The proof of the univariate case can be summarized as follows: We take a sequence of realizations $x = (x_{1},\dotsc,x_{n})$, take $\theta_{n} = \theta + n^{-\frac{1}{2}}\in\Theta$, and set $$K_{n}(x,\theta) = \frac{\left[\operatorname{log}l(\theta_{n}) - \operatorname{log}l(\theta) + \frac{I_{1}(\theta)}{2}\right]}{\left[I_{1}(\theta)^{\frac{1}{2}}\right]},$$ where $l()$ denotes the likelihood function.

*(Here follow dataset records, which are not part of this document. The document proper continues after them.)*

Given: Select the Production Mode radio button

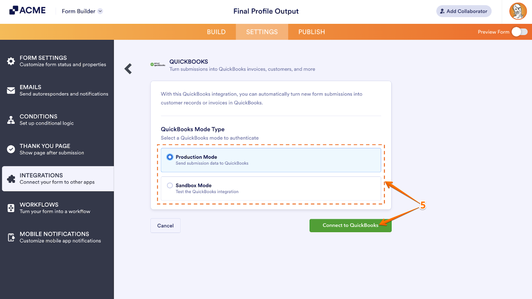Looking at the screenshot, I should (170, 157).
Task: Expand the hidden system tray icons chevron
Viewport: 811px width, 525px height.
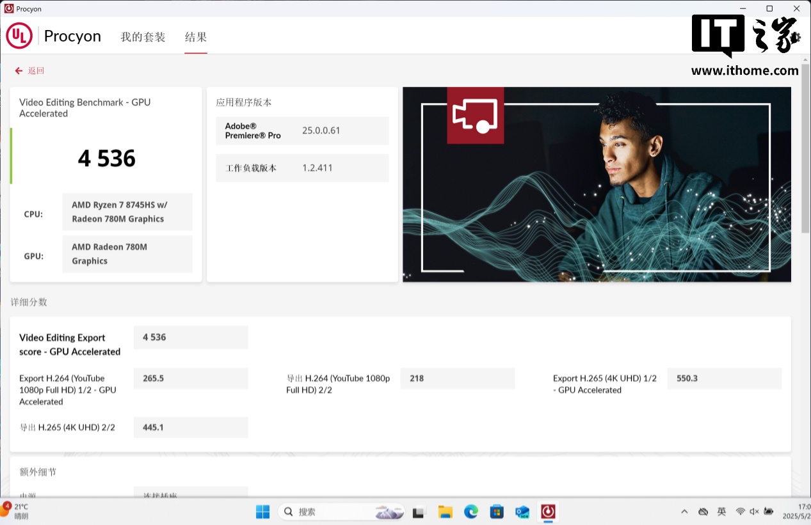Action: pyautogui.click(x=684, y=512)
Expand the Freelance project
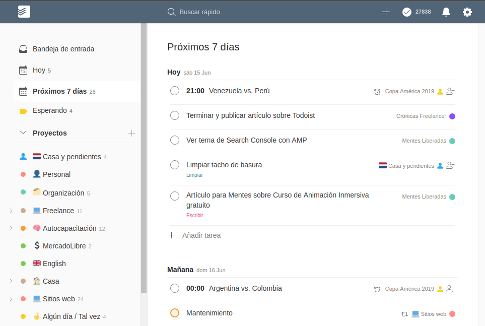The image size is (485, 326). (x=11, y=211)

Under the given assumtions of the Theorem the first result is that $$K_{n}(X,\theta)\overset{d}{\to} \mathcal{N}(0,1).$$ Then let $P_{\theta_{n}}$ (or $P_{\theta}$) be the distribution of the sequence $X = (X_{1},\cdots,X_{n})$ under the assumtion that $X_{1}$ has p.d.f. $f_{\theta_{n}}$ (or $f_{\theta}$) and define $g_{n}(\theta) = \left\vert P_{\theta}\left(\skew{4}\hat{\theta}_{n} \leq \theta\right)-\frac{1}{2}\right\vert$. The next result is that there exists a subsequence $\{n_{k}\}$ and a $\Theta_{0} \subset \Theta$ with Lebesgue measure zero such that $$\lim_{k \to \infty}g_{n_k}(\theta_{n_{k}}) = 0, \quad \theta \notin \Theta_{0}.$$ Now, if we let $\Phi$ to represent the standard normal c.d.f. and assume that $\theta \notin \Theta_{0}$, it is shown in a next step that for $t>\left[I_{1}(\theta)\right]^{\frac{1}{2}}$, $$P_{\theta_{n}}\left(K_{n}(X,\theta)\leq t\right) \overset{n \to \infty}{\to} \Phi\left(t-\left[I_{1}(\theta)\right]^{\frac{1}{2}}\right).$$ Then this last result and the fact that $$\lim_{k \to \infty}g_{n_k}(\theta_{n_{k}}) = 0, \quad \theta \notin \Theta_{0}$$ imply that there is a subsequence $\{n_{j}\}$ such that for $j = 1,2,\dotsc,$ $$P_{\theta_{n_j}}\left(\skew{4}\hat{\theta}_{n_j} \leq \theta_{n_j}\right) < P_{\theta_{n_j}}\left(K_{n_j}(X,\theta) \leq t\right).$$ Then the Author further concludes that this above inequality and the Neyman-Pearson lemma implies that for $j = 1,2,\dotsc,$ $$P_{\theta}\left(\skew{4}\hat{\theta}_{n_j} \leq \theta_{n_j}\right) < P_{\theta}\left(K_{n_j}(X,\theta) \leq t\right).$$

Now finally here comes my question: How can we use the Neyman-Pearson lemma to arrive via the second last inequality at this last inequality?